Exercise aim — Output only the entries, exactly as given, without the pictures.

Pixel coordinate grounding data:

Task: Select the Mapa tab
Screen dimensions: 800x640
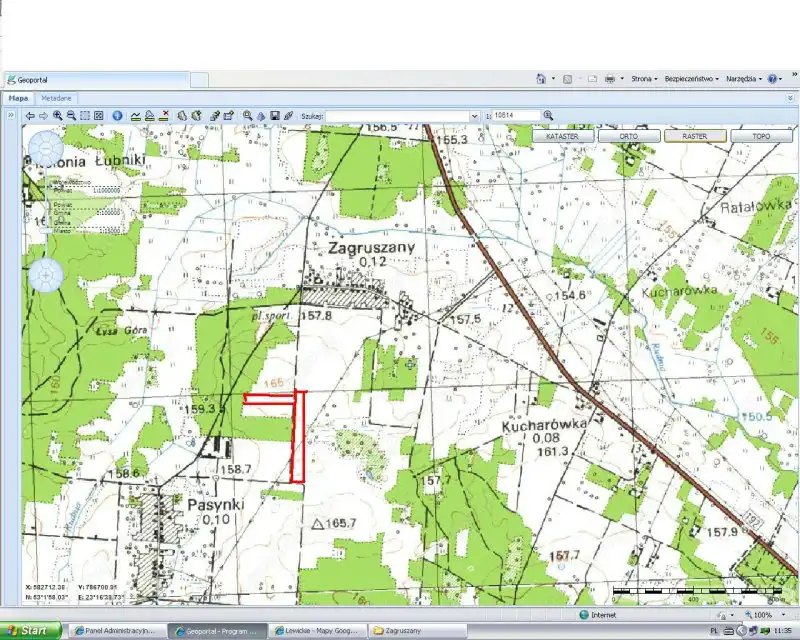Action: [19, 98]
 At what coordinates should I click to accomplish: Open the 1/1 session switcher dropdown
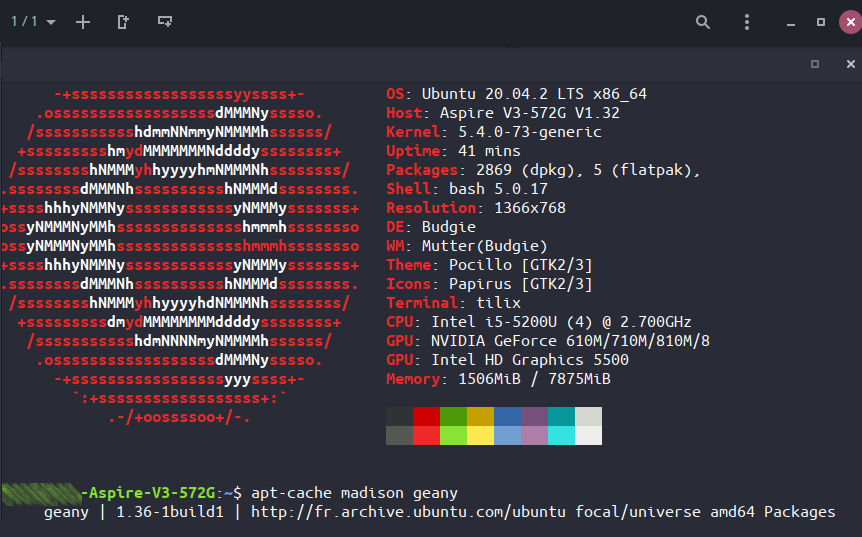33,22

Response for this exercise —
Task: Select the Mapa tab
Screen dimensions: 800x640
Action: [19, 98]
 At what coordinates should I click to accomplish: Open the 1/1 session switcher dropdown
33,22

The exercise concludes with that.